Leap Second Bugs Are Coming

A leap second is a one second adjustment to the universal time. Irregularities in the Earth's rotation mean that there is slightly more time in a day than 24 hours. But we still use 24 hours (86,400 atomic seconds) to measure a day. Over time this discrepancy would lead to the daylight hours shifting. Eventually, noon would no longer be mid-day.

To compensate for this discrepancy, a lead second is sometimes added to a year. This is similar to a leap year. Usually how this works is that on a chosen day an extra second is added between the last second of that day and the first second of the next day. That is, a second is added between 23:59:59 and 00:00:00.

Because the rotation of the Earth is irregular, these leap seconds are not added in any sort of consistent manner. It is not possible to create a calendar where we will know when a leap second should be added to our time system.

A leap second can create bugs in all software that uses time. Remember the y2k bug? The y2k bug existed because software was not prepared to deal with a change in how the year is represented.

A leap second bug is similar in that most software is not prepared and does not know how to deal with an additional second being inserted into the day.

Most software tracks time based on UNIX (POSIX) behavior which defines a day to be 86,400 seconds. It measures the current time by performing:

time % 86400

And the variable 'time' cannot be more than 86400. This leads to an interesting question. How do you add a leap second to a day?

Some software tries to deal with this issue by counting the last second of a day twice (86399 -> 86399 -> 86400).

Counting a second twice leads to problems. In software, the difference between two times is a useful measure. By definition time always moves forward, so the difference between two times is never going to be zero.... Unless the software was written to double count a second. This would lead the software to think that the same time happened twice. Now you have the difference between two times equal to zero. This is very unexpected and can lead to the software trying to divide by zero. That's not something you want.

A second method for adding an extra second to software is to fudge the definition of a second. You slow down the count through the day. Slowing down the count means that the software program's definition of a second is changed to be longer than a normal second. A fudged "second" can be defined as 1.1 real seconds. Then if the program runs ten of these "seconds" the result is an additional second of time has passed.

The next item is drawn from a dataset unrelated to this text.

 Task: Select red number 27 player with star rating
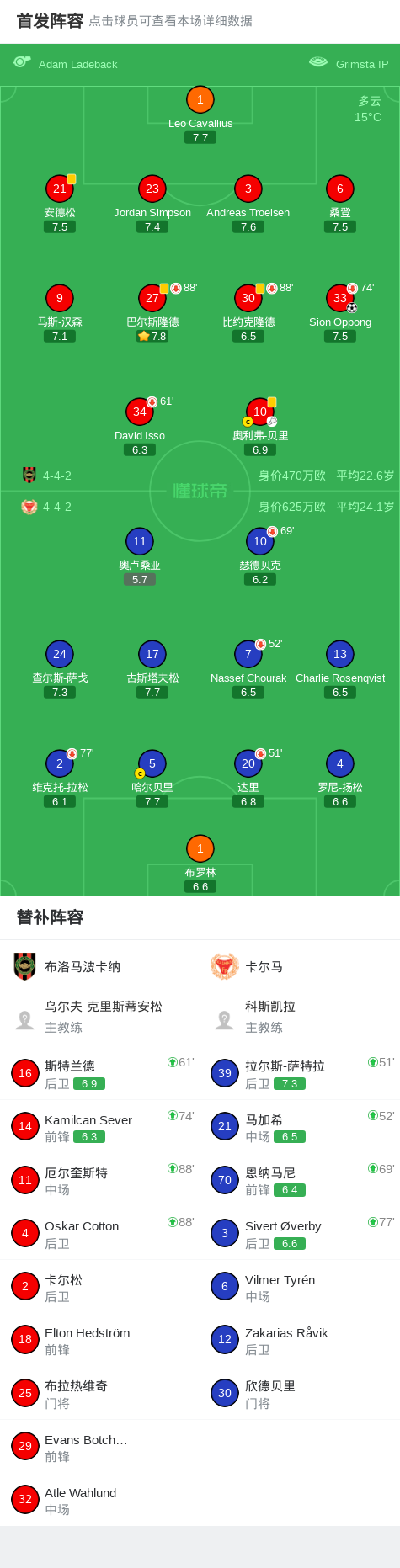coord(152,298)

This lengthening of the time between seconds solves the problem of there being two times with the same value. Time is still constantly moving forward. The problem now becomes that through out the time period where the length of the second has been fudged, the wrong time is given.

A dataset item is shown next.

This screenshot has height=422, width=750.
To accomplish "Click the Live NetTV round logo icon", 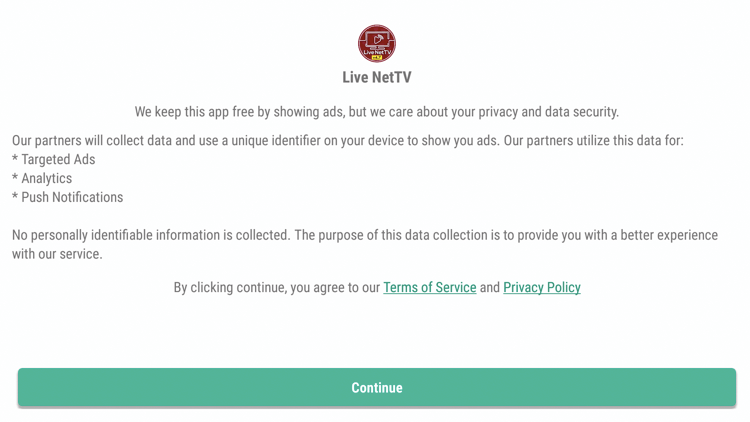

A system which gives the wrong time (though only off by milliseconds) will lead to its own problems. There are computers that run code that needs to have the correct time down to milliseconds. If this time is off, the computer will run commands at slightly the wrong time, leading to potential disaster.

Another issue is that is one system is using the fudged seconds and another is using normal seconds, the times between the two systems will be off. Computer systems which are not synched to the same time have serious problems talking to one another.

In 2012, a lead second addition led to two Qantas Airlines systems having a different time. This time difference resulted in the two systems not being able to communicate, bringing down flight reservations. This lasted for over two hours.

So while there are methods of dealing with a leap second, they are prone to producing bugs. Because leap seconds are unpredictable, there is not a lot of effort put into testing systems to see what happens when a leap second is added. This is especially true because the Earths rotation can lead to there never being the need for another leap second to be added.

One may think that because a system has survived a leap second in the past, it will survive the next leap second problem free. This is not necessarily the case. Depending on what the software does, a second might have been short enough that any buggy code was simply not run during the previous leap second. There is a chance that an upcoming leap second can display a bug that just happened to not be run in the past.

We have never had a negative leap second. That is, a second being taken away from the day. Though this has not happened before, because the Earth's rotation is unpredictable, a negative leap second might one day be a reality. Good luck to the software engineers having to deal with that!

As any computer programer can tell you, a software bug can be difficult to trace and might need a very specific set to conditions to show up.

Time is more or less stable. There are usually 24 hours and 86400 in a day. But not always. And sometimes programers forget to account for those special cases when the usual is not true.